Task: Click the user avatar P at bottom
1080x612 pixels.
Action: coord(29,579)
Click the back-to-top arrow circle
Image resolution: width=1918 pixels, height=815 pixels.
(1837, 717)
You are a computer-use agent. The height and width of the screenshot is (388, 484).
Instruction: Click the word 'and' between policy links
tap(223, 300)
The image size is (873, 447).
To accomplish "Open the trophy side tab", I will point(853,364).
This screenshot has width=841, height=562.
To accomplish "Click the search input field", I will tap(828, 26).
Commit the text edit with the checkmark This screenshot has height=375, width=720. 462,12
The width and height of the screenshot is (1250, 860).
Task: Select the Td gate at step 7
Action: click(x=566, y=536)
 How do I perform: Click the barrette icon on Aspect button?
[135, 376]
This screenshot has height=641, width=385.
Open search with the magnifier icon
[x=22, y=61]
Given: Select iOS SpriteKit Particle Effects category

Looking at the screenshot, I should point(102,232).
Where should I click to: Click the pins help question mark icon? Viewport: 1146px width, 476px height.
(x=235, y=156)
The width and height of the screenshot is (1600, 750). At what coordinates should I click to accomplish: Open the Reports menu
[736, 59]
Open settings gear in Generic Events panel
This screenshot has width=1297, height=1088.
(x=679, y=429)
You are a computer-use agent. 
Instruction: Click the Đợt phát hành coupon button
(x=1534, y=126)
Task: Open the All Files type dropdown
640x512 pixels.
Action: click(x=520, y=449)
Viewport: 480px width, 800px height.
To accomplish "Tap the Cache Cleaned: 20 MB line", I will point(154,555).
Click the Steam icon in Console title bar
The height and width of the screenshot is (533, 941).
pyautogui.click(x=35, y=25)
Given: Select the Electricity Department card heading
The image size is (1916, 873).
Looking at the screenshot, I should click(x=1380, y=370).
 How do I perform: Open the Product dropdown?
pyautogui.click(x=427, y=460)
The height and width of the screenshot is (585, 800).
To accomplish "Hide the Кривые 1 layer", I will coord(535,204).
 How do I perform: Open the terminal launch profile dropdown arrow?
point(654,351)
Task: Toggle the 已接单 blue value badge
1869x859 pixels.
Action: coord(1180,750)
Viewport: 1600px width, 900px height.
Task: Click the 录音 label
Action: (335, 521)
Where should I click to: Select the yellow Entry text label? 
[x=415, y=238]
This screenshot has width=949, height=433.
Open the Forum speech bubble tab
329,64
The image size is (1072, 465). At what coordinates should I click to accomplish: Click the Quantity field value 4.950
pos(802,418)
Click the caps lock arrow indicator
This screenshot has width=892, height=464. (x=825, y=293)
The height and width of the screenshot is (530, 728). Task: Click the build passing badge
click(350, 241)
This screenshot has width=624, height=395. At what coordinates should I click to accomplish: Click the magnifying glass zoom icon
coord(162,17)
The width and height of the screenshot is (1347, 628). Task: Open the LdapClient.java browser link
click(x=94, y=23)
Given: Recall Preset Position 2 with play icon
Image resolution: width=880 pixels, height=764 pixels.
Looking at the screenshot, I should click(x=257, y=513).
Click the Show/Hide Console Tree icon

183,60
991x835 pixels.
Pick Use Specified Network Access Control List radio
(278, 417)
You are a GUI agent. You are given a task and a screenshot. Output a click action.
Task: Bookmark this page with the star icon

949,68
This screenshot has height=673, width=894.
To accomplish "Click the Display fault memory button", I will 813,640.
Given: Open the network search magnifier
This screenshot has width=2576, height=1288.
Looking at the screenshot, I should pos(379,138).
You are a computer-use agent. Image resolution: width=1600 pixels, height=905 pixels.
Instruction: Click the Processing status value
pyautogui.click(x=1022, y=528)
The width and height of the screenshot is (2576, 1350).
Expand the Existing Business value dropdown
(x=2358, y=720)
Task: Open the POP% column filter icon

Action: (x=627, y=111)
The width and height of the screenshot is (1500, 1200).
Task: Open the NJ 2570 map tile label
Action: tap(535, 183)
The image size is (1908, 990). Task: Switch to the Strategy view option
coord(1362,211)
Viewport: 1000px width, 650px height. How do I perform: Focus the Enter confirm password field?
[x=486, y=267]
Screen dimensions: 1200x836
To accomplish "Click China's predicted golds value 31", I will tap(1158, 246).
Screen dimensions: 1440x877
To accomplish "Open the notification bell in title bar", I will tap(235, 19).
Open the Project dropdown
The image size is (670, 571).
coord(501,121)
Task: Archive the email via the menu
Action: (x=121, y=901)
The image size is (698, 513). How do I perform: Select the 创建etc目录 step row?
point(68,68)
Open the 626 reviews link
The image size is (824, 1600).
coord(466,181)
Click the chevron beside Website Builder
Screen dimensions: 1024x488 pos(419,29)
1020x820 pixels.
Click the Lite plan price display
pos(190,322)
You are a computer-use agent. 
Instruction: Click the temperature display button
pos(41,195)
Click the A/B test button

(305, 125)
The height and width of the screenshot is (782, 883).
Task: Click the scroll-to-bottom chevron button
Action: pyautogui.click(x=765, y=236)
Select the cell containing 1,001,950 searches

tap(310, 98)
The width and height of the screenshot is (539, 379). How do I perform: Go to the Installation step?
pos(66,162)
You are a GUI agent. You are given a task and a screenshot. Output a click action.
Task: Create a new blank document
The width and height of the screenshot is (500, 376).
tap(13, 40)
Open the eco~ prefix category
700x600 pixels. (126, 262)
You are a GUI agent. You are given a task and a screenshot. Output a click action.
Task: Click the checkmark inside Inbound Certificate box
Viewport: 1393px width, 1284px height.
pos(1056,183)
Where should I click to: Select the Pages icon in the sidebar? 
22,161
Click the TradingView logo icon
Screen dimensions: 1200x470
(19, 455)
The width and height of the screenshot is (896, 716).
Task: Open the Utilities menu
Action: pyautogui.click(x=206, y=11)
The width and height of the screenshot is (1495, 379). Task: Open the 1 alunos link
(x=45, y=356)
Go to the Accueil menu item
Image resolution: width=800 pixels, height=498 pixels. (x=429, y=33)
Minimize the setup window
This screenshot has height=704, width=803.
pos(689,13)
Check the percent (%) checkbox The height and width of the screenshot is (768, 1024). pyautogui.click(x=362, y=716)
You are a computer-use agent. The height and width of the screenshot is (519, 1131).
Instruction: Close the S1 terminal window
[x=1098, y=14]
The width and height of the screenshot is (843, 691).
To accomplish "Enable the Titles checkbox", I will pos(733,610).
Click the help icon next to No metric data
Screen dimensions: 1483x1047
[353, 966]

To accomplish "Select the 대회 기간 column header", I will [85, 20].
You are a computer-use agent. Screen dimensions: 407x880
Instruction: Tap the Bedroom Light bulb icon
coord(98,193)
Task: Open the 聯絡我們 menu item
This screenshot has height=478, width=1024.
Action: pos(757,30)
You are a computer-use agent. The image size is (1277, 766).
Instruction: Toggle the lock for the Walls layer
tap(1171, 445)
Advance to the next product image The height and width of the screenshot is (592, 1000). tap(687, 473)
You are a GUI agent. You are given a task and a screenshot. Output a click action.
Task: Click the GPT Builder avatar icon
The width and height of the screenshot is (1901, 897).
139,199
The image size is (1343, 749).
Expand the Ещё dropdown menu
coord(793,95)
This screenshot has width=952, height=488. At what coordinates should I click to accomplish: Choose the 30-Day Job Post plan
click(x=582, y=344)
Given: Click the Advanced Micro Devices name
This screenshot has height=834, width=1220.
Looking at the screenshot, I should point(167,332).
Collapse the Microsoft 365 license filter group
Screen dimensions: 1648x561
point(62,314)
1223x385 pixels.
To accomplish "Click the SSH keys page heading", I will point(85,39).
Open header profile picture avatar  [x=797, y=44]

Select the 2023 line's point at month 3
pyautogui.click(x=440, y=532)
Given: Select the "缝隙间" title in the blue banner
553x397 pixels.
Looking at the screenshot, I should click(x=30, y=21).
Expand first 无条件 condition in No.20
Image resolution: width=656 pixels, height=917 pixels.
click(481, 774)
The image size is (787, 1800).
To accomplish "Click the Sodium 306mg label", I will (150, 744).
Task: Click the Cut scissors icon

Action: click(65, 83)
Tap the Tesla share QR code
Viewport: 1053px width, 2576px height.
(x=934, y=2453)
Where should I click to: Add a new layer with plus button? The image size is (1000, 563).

━━━━━━━━━━━━━━━━━━━━━━━━━━━━━━

About this exercise:
Retype the portion of the data above that starts on the line with "Given: Click the Advanced Micro Devices name" and finishes on the line with "1223x385 pixels.", including both of those lines.

Problem solution:
Given: Click the Advanced Micro Devices name
This screenshot has height=834, width=1220.
Looking at the screenshot, I should point(167,332).
Collapse the Microsoft 365 license filter group
Screen dimensions: 1648x561
point(62,314)
1223x385 pixels.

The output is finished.